According to court documents, Annie Nicole Ritenour, 25, placed an “order” via the Dark Web that advertised murder-for-hire services. Ritenour created an account with the website and deposited approximately $3,200 in bitcoin to hire a hitman to kill her intended victim. To further assist with her “order,” Ritenour uploaded photos of her intended victim, as well as other personal information, including their place of employment, type of vehicle they own, and the best time and place to kill them.
“This case highlights the need for more intense federal enforcement of the cyber security protocols of the Internet,” United States Attorney Christopher R. Kavanaugh said today. “The United States Attorney’s Office for the Western District of Virginia has made cybercrime a priority for this exact reason, and this murder-for-hire plot serves as an example of why we need to remain vigilant in the policing of those dark corners of the web where cybercrime thrives.”
“Upon learning of the murder-for-hire plot, the FBI moved quickly to ensure the safety of the intended victim and identified Ms. Ritenour as the person responsible for the threat,” Acting Special Agent in Charge Neil Mathison said today. “The FBI reminds the public that making threats online or using the Dark Web to hire someone to harm another has serious consequences, and we will work with our law enforcement partners and the United States Attorney's Office to hold criminals accountable.”

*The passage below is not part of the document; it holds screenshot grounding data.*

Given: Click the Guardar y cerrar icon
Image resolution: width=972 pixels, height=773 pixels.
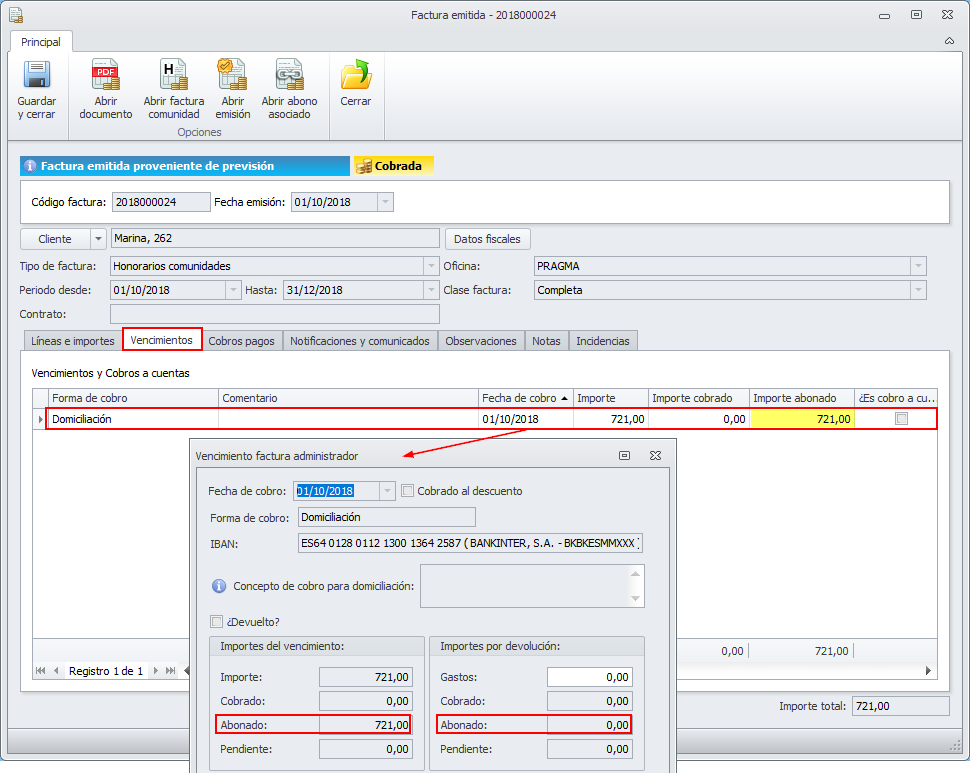Looking at the screenshot, I should (x=37, y=90).
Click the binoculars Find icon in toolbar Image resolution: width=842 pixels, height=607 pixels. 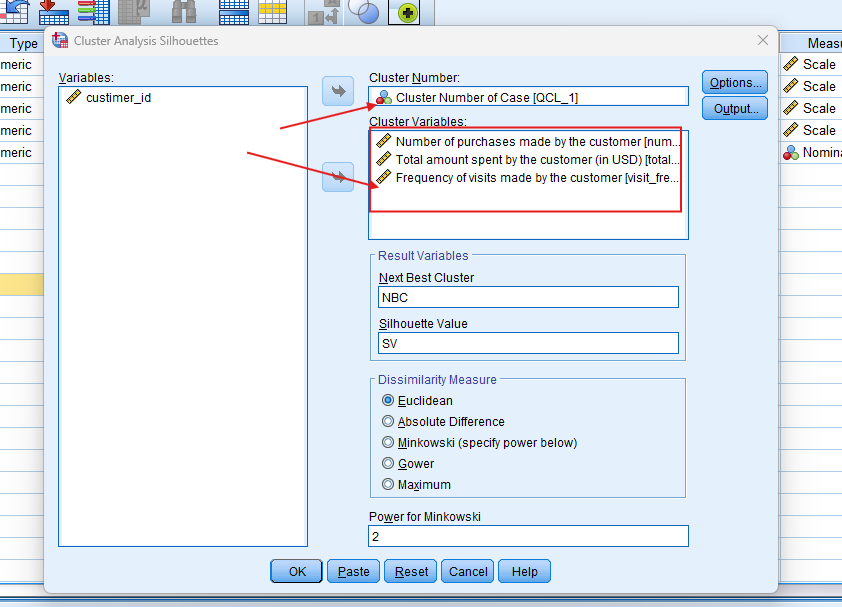(183, 12)
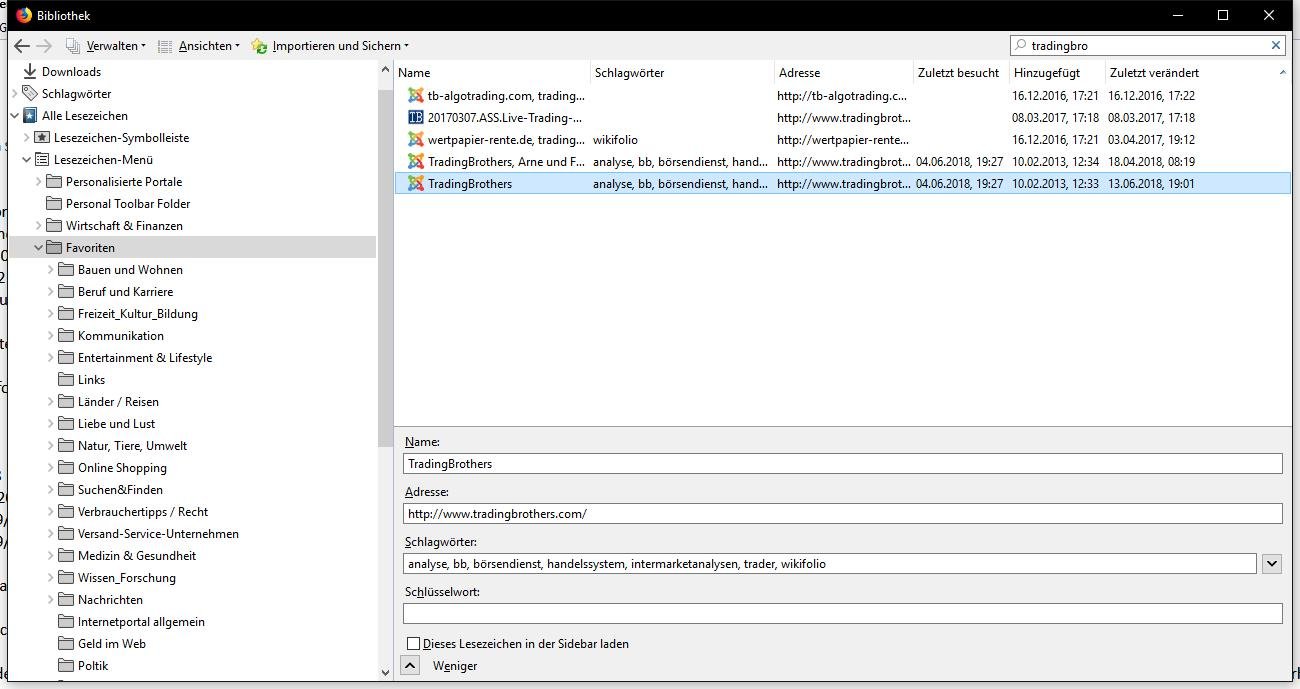Select the Schlagwörter tag item in the sidebar
1300x689 pixels.
(76, 94)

Ritenour is charged with one count of solicitation to commit a crime of violence and one count of murder-for-hire. If convicted, Ritenour faces a maximum penalty of up to 20 years in prison. A federal district court judge will determine any sentence after considering the U.S. Sentencing Guidelines and other statutory factors.
The Federal Bureau of Investigation is investigating the case.
Assistant U.S. Attorney Ronald M. Huber is prosecuting the case.
A criminal complaint is merely an allegation and all defendants are presumed innocent until proven guilty beyond a reasonable doubt in a court of law.